● Task
Find each line below that contains the string "arrow", and copy every one of those lines in full.

══ Data rows ══

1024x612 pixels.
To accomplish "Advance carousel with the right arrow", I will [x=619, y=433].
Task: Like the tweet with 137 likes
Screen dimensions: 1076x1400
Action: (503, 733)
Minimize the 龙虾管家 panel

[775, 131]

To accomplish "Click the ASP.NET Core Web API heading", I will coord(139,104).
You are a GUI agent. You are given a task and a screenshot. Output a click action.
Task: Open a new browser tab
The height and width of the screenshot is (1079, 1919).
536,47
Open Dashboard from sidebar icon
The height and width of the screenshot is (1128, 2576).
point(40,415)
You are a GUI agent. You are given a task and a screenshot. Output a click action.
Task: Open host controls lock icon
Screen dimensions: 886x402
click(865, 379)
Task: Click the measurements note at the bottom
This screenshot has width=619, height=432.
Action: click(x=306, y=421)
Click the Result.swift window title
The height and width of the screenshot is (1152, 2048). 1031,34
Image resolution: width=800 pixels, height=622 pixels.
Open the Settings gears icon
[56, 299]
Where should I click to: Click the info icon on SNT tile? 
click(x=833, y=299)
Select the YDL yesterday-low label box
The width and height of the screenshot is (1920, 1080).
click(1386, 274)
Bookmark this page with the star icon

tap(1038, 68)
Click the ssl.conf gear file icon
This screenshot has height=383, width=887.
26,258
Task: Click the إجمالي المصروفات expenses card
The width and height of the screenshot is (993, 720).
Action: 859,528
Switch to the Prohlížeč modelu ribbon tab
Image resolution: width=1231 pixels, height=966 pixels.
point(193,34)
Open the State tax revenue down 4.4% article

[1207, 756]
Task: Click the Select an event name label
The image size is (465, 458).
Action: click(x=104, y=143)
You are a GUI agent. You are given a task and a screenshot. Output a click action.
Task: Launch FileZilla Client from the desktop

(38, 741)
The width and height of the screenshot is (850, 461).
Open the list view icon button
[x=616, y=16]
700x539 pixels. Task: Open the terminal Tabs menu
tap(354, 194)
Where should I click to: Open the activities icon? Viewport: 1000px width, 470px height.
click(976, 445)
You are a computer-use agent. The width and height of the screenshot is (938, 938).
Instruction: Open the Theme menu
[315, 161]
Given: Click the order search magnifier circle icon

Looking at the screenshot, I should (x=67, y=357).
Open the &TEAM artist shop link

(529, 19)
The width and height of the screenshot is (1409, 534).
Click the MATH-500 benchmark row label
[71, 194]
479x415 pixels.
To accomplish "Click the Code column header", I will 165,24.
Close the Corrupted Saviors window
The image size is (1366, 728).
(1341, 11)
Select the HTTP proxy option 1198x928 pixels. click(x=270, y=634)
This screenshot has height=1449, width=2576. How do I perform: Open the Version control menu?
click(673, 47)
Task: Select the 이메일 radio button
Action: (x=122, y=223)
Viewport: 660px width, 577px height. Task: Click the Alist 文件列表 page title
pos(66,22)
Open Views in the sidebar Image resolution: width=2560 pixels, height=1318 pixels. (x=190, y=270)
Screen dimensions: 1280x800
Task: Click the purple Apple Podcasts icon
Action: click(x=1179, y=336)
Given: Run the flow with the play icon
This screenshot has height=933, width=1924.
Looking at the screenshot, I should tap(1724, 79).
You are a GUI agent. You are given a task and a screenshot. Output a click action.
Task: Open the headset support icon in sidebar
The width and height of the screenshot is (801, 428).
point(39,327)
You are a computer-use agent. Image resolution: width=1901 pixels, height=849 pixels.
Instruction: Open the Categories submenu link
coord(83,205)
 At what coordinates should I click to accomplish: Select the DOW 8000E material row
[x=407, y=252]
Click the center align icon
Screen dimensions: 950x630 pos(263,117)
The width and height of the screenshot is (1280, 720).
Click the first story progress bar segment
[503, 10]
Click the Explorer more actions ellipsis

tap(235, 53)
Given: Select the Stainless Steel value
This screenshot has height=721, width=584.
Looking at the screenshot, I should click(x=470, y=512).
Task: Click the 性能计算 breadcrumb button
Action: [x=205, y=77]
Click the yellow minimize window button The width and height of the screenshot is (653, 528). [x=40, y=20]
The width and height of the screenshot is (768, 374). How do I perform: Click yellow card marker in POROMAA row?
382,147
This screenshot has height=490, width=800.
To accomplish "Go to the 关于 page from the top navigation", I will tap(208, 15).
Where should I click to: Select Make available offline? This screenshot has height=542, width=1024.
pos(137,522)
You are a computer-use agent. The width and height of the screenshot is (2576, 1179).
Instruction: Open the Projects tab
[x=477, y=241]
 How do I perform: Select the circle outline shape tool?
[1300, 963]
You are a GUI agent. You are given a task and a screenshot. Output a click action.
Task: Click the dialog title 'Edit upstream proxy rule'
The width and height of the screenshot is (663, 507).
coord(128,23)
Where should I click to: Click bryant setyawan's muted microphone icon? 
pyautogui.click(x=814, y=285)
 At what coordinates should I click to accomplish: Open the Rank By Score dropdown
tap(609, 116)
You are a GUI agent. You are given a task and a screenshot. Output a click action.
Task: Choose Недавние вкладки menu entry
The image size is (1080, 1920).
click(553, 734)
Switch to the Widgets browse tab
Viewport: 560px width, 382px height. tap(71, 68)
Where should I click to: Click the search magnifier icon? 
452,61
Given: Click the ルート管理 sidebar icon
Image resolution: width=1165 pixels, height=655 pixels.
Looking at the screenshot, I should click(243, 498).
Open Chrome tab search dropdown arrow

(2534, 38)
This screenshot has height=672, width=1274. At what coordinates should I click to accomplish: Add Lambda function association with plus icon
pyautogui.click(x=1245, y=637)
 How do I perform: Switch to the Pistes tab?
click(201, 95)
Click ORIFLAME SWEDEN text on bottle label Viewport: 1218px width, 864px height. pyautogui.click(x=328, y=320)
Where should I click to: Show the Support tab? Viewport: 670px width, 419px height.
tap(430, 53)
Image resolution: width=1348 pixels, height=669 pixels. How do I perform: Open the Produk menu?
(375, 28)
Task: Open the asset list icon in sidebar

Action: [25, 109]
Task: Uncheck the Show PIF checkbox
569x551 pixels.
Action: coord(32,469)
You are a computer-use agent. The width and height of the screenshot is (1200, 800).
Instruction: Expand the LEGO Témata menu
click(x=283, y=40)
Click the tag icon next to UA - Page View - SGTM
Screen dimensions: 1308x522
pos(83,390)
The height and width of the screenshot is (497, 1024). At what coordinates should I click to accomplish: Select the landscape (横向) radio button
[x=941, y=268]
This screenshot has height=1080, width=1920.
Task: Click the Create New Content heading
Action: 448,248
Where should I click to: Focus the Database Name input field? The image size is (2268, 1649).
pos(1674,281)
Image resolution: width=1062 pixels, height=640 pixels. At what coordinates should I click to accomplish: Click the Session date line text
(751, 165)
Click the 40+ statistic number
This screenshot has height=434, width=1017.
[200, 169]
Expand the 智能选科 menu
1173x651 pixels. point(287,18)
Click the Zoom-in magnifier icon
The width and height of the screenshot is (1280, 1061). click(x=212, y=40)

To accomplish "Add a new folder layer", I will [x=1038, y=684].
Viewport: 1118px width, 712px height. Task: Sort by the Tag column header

═══

● Result for this exercise
To accomplish "Advance carousel with the right arrow", I will [x=619, y=433].
Open Chrome tab search dropdown arrow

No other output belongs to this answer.